▶ **Your instructions**
Repeat exactly the lines of the entries below from the one with "The height and width of the screenshot is (513, 1176)." through the one with "You are a computer-use agent. Image", both ends included, and nothing else.

▶ **Dataset content**
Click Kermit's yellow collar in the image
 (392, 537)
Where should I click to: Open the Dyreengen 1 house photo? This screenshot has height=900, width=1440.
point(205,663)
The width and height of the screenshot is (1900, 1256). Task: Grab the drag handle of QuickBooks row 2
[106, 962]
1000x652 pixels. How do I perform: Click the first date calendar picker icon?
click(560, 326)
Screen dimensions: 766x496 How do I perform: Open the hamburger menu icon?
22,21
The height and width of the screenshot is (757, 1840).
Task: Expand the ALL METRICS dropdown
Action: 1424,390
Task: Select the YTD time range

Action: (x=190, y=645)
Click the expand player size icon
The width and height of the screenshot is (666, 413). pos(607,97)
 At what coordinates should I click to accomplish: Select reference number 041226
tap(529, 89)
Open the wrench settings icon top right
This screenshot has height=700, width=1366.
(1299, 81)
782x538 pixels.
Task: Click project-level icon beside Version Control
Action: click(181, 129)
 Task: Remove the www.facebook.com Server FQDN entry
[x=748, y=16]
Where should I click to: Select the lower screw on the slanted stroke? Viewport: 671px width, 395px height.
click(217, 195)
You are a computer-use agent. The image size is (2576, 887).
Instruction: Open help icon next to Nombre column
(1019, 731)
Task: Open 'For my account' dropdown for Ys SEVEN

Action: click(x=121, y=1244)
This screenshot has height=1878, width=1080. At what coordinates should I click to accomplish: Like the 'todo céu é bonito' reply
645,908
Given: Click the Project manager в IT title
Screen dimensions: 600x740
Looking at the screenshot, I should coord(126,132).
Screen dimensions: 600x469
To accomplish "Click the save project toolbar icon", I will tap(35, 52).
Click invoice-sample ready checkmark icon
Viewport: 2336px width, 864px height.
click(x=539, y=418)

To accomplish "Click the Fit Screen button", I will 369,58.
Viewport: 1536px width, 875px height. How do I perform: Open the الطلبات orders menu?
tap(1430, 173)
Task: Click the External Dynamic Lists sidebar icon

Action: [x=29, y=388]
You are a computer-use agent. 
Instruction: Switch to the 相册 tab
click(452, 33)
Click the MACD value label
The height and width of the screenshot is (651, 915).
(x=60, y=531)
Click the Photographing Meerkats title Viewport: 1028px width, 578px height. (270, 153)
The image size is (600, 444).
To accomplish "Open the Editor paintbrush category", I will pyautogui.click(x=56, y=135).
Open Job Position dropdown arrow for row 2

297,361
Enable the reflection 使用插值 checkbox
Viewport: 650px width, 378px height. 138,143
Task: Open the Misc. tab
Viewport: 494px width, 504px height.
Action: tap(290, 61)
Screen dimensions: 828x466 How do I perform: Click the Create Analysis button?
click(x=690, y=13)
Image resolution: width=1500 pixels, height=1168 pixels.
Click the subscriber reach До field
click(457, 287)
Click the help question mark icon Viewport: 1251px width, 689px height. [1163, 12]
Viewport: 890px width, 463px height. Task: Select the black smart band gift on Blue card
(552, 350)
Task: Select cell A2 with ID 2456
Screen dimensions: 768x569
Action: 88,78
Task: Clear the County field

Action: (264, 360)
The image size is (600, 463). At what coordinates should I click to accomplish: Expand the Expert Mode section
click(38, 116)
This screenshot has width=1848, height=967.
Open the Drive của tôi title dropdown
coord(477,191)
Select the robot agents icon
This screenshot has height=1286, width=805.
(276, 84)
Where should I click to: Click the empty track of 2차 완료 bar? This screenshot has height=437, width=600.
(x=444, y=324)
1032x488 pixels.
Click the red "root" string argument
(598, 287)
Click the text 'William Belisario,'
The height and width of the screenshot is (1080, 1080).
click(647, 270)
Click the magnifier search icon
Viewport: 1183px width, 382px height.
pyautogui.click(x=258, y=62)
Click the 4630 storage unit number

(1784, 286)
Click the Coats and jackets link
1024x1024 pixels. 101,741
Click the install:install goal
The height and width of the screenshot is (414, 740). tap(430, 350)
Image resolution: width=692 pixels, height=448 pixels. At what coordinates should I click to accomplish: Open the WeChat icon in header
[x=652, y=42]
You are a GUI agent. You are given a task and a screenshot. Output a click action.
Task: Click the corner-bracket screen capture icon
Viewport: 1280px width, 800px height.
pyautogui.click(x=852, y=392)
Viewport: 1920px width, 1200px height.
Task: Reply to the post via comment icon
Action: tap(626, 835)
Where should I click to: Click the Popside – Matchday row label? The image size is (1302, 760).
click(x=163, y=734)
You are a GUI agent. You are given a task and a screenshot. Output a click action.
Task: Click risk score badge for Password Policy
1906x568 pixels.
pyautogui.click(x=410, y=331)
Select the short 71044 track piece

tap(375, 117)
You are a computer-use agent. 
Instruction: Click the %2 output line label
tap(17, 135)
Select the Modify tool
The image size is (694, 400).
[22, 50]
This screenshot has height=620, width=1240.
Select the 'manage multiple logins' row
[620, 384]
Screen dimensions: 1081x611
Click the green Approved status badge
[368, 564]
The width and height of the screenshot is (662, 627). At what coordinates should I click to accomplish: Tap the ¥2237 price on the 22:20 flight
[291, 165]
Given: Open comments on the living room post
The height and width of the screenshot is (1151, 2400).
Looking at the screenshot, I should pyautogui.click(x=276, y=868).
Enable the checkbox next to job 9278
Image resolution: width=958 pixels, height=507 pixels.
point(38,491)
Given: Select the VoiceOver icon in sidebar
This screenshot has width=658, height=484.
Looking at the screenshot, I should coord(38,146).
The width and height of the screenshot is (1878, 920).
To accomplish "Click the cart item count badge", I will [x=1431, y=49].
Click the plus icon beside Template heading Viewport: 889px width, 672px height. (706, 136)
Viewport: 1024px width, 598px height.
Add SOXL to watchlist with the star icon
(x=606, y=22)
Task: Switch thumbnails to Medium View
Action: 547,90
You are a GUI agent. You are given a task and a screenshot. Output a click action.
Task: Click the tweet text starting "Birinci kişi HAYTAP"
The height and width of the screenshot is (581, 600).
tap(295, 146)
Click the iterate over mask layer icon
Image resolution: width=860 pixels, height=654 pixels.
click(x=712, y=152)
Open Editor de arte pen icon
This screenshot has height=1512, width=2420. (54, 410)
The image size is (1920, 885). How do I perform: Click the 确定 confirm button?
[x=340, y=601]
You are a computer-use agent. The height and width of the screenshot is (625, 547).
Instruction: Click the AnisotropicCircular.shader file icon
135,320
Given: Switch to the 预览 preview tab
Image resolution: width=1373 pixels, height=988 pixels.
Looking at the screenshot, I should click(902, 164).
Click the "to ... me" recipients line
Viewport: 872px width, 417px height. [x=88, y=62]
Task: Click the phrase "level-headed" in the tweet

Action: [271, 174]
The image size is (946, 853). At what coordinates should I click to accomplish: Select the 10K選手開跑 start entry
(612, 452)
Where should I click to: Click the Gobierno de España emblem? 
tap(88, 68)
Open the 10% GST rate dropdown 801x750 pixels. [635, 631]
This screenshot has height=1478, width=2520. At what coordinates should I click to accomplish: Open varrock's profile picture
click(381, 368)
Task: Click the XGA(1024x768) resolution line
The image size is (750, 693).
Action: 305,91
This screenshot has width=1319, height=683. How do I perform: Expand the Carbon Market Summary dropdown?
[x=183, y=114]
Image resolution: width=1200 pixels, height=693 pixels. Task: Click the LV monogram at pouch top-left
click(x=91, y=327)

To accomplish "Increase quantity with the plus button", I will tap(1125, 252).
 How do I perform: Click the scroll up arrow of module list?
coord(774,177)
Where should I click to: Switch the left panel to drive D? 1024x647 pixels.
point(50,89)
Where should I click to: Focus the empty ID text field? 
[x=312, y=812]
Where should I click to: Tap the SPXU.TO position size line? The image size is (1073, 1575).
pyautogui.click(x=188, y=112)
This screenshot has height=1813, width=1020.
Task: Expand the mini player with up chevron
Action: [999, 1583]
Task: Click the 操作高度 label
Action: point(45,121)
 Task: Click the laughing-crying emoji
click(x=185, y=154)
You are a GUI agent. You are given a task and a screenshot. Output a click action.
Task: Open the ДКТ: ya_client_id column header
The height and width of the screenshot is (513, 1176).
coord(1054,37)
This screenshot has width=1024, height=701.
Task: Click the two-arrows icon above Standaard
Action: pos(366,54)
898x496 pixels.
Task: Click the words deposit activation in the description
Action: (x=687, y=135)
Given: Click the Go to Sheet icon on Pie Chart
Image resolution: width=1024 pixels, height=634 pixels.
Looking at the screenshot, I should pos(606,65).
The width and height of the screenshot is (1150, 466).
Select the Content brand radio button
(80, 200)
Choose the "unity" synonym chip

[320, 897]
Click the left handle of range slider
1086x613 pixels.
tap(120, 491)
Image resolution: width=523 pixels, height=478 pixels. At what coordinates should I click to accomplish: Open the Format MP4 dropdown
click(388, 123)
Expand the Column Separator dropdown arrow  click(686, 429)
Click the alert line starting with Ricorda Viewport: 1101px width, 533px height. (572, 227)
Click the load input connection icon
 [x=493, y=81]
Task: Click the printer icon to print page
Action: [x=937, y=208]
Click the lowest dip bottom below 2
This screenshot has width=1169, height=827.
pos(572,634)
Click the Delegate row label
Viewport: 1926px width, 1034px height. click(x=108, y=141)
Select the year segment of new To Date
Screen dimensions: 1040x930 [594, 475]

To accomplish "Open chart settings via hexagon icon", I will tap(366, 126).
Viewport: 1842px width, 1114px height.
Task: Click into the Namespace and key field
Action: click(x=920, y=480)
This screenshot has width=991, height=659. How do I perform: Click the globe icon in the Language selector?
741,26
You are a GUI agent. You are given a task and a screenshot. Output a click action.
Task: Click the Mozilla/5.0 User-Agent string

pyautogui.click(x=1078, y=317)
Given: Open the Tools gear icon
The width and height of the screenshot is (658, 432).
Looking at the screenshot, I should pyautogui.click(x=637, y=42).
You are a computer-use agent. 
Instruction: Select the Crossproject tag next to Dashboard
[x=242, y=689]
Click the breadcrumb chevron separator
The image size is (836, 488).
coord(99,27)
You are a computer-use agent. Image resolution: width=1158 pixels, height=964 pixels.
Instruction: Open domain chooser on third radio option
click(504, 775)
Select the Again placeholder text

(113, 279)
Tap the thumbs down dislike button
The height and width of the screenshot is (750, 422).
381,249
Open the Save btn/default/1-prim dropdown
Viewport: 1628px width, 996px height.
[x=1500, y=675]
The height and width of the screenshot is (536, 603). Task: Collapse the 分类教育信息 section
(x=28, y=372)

▶ **Solution to this exercise**
The height and width of the screenshot is (513, 1176).
coord(1054,37)
This screenshot has width=1024, height=701.
Task: Click the two-arrows icon above Standaard
Action: pos(366,54)
898x496 pixels.
Task: Click the words deposit activation in the description
Action: (x=687, y=135)
Given: Click the Go to Sheet icon on Pie Chart
Image resolution: width=1024 pixels, height=634 pixels.
Looking at the screenshot, I should pos(606,65).
The width and height of the screenshot is (1150, 466).
Select the Content brand radio button
(80, 200)
Choose the "unity" synonym chip

[320, 897]
Click the left handle of range slider
1086x613 pixels.
tap(120, 491)
Image resolution: width=523 pixels, height=478 pixels. At what coordinates should I click to accomplish: Open the Format MP4 dropdown
click(388, 123)
Expand the Column Separator dropdown arrow  click(686, 429)
Click the alert line starting with Ricorda Viewport: 1101px width, 533px height. (572, 227)
Click the load input connection icon
 [x=493, y=81]
Task: Click the printer icon to print page
Action: [x=937, y=208]
Click the lowest dip bottom below 2
This screenshot has width=1169, height=827.
pos(572,634)
Click the Delegate row label
Viewport: 1926px width, 1034px height. click(x=108, y=141)
Select the year segment of new To Date
Screen dimensions: 1040x930 [594, 475]

To accomplish "Open chart settings via hexagon icon", I will tap(366, 126).
Viewport: 1842px width, 1114px height.
Task: Click into the Namespace and key field
Action: click(x=920, y=480)
This screenshot has width=991, height=659. How do I perform: Click the globe icon in the Language selector?
741,26
You are a GUI agent. You are given a task and a screenshot. Output a click action.
Task: Click the Mozilla/5.0 User-Agent string

pyautogui.click(x=1078, y=317)
Given: Open the Tools gear icon
The width and height of the screenshot is (658, 432).
Looking at the screenshot, I should pyautogui.click(x=637, y=42).
You are a computer-use agent. 
Instruction: Select the Crossproject tag next to Dashboard
[x=242, y=689]
Click the breadcrumb chevron separator
The image size is (836, 488).
coord(99,27)
You are a computer-use agent. Image resolution: width=1158 pixels, height=964 pixels.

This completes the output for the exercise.